Improving personal development³
Updated: Feb 16, 2021
Silencing internal and external chatter is key
Most people run the risk of living unfulfilled lives but why is that?
There probably isn't a single answer for this, but one thing that comes to mind has to do with our inability to silence internal and external chatter.
Humans have on average 6,200 thoughts a day. That's nearly 27,000 thoughts in a month and over 150,000 thoughts in six months. Unless we operate a tight ship 'up there', our thoughts can have a very detrimental effect on the quality of our personal and professional lives. To silence the internal chatter is to bring more awareness, presence and stillness to the way our minds operate.
We doubt ourselves more than others will ever doubt us so before we focus on silencing external chatter, let's focus on the internal side first.
It's important that we get into the habit of tracking our thoughts. We don't have to write down all 6,000 thoughts per day, but we do have to get into the habit of noticing the types of thoughts we tend to have.
Instead of judging our thoughts as good or bad, it's more important to focus on maintaining this awareness and presence as we go about our day.
At this point, a majority of us will soon realise that a big proportion of our thoughts is negative (fearful, doubtful, anxious, stressful, angry, frustrated etc.). Am I right?
This is completely normal. What isn't normal is doing nothing about this.

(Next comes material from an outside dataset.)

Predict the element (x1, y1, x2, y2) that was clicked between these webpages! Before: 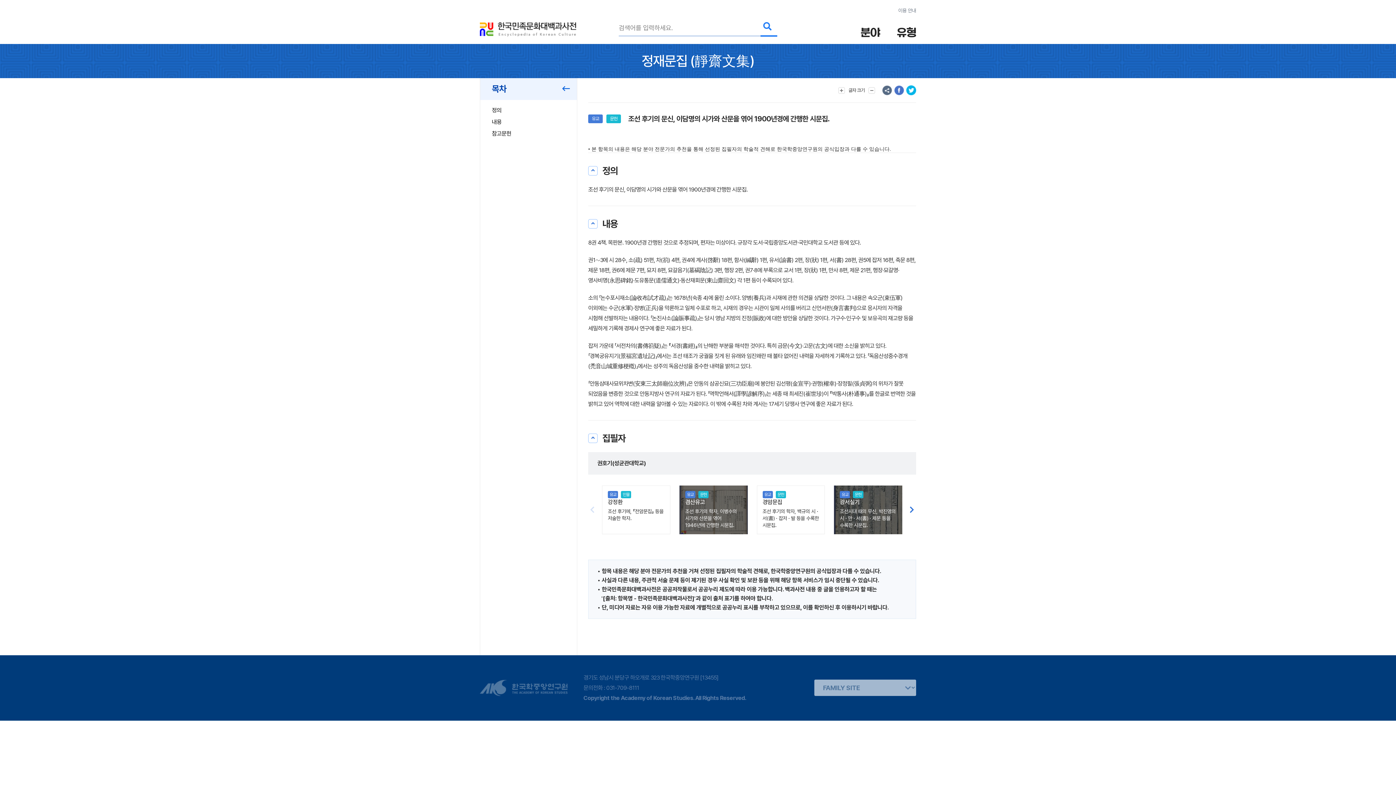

There are many ways to rewire the way our minds operate. We can take up meditation, we can sit in silence and do nothing, we can listen to positive affirmations, or mantras, we can go jogging, and/or we can have conversations with people who bring positive energy into our lives. The methods are endless (just Google it!). The important thing is to experiment and to consistently apply one or more of these throughout our day.

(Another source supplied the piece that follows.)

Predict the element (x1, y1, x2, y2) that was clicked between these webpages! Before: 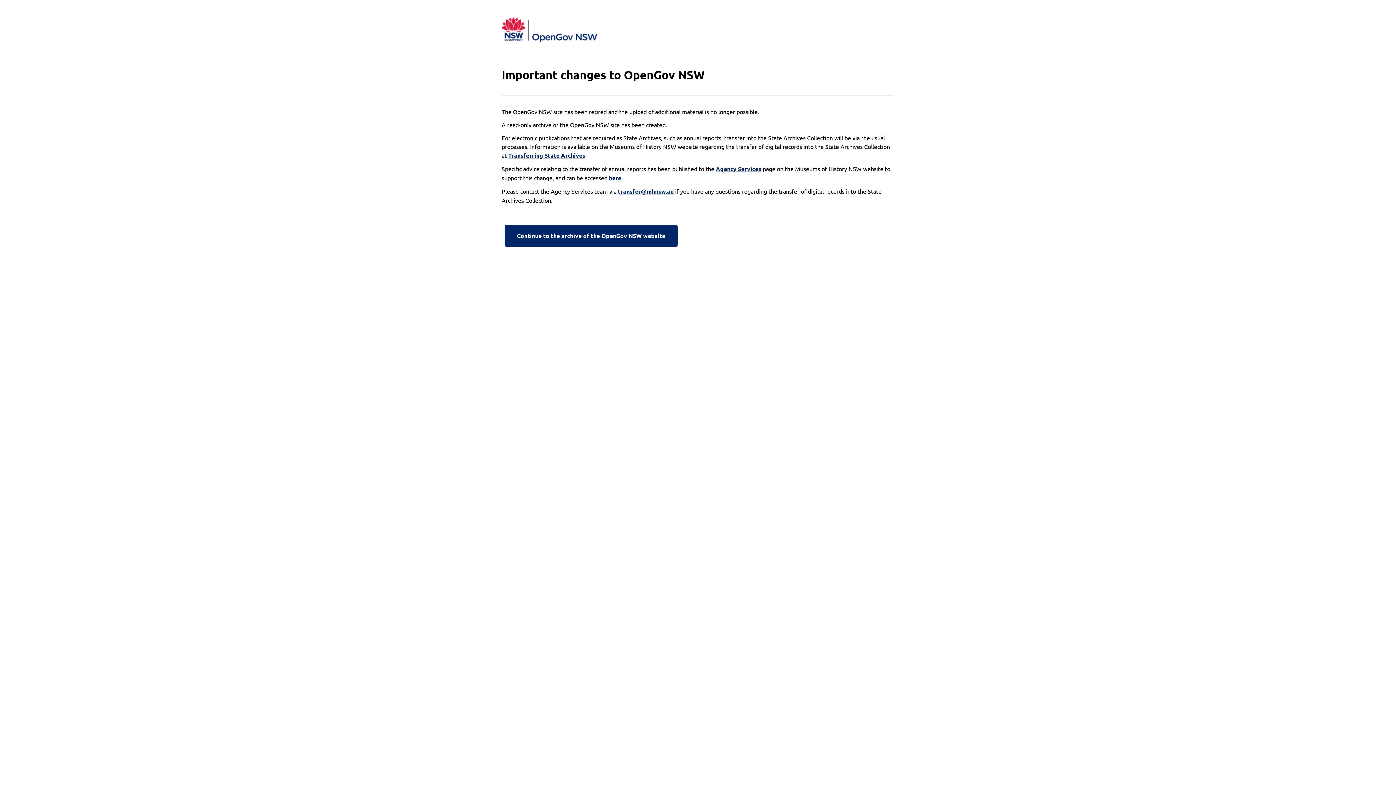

Now to look at external chatter. A lot of people will have varied opinions about us. Some people will admire us, and some won't. Some people will think we're too ambitious and others may think that we're not ambitious enough. Some people will say that we're too quiet and others will say that we're too opinionated. The fact is, a lot of people will think (and often say), a lot of deeply subjective things. Some of these things may ring true and some may not, but to be honest, none of it really matters. What people think is their problem, and if they feel they need to silence their internal chatter, following the five steps above will go a long way. Our job is to a) make sure we improve the way our mind thinks (this includes being more positive about ourselves and others!), and b) to learn how to steer clear of what other people think/say about us.
Life is a very subjective experience. There are universal truths which apply across time and space, but who we are and how we live our lives will be viewed in very different ways. Cultivating an internal compass by living life in a way that inspires ourselves and others is crucial. That's the only thing that really matters. If we think, say and do good, what others think/say about us has little impact on our footprint on this Earth. Compliments should not make us complacent and criticism should not clip our wings.
This doesn't mean to say that we shouldn't open ourselves up to other opinions, perspectives, advice and outlooks, but it does mean that we have to be selective about what we let into our mind-space.
It's important that we get into the habit of noticing what sort of impact other people's words and actions have on us. Cultivating a sense of composure despite what we hear about ourselves is an important skill to develop.
It's imperative that we correctly identify the intentions behind people's words and actions. If the intentions are positive, it's worth acknowledging and reflecting on. If the intentions are cynical or negative (in any shape or form), we should completely disregard whatever we hear/read/see etc. By taking this approach, we get into the habit of filtering out potentially useful information from useless external chatter.
Anything that puts us down/puts a ceiling on us and anything that is meant to reduce our worth/self-respect, has no right to be within our mind-frame.
Surrounding ourselves with people who have a passion for life will enable us to steer clear from any negative external chatter.
Being strict with ourselves in terms of how we silence external chatter is just as important as learning to silence internal chatter.